Examine each line of the listing below. Copy those in which the string "text" appears.

____

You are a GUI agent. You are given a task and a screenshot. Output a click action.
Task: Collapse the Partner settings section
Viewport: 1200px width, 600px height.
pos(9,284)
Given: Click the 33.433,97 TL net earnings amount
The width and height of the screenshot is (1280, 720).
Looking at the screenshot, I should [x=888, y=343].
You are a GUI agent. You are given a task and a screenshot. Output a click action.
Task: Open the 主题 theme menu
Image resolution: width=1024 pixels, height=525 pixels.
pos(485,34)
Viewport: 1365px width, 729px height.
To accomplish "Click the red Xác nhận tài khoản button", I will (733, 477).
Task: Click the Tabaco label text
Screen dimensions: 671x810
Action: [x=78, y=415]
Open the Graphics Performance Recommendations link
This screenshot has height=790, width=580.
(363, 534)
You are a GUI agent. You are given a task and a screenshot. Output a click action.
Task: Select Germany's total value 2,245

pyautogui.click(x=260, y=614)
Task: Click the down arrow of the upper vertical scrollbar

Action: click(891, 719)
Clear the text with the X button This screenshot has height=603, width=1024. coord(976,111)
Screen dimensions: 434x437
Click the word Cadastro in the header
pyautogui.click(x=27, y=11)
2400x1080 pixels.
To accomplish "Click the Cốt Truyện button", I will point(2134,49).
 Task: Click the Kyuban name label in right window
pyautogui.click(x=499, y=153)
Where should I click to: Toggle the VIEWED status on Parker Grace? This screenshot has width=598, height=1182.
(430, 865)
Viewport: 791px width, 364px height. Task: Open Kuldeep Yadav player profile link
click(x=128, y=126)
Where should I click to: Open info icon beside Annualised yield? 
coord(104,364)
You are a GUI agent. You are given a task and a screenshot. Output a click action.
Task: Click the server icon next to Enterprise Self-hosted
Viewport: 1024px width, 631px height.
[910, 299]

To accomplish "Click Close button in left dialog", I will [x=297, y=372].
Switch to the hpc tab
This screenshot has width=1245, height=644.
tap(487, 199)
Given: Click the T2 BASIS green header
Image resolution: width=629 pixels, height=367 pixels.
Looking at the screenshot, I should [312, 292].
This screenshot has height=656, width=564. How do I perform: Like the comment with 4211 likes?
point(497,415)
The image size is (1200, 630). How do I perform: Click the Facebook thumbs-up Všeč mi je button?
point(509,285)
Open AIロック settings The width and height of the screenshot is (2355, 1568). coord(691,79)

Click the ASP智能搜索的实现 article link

____

§ Solution
Task: Click the Tabaco label text
Clear the text with the X button This screenshot has height=603, width=1024. coord(976,111)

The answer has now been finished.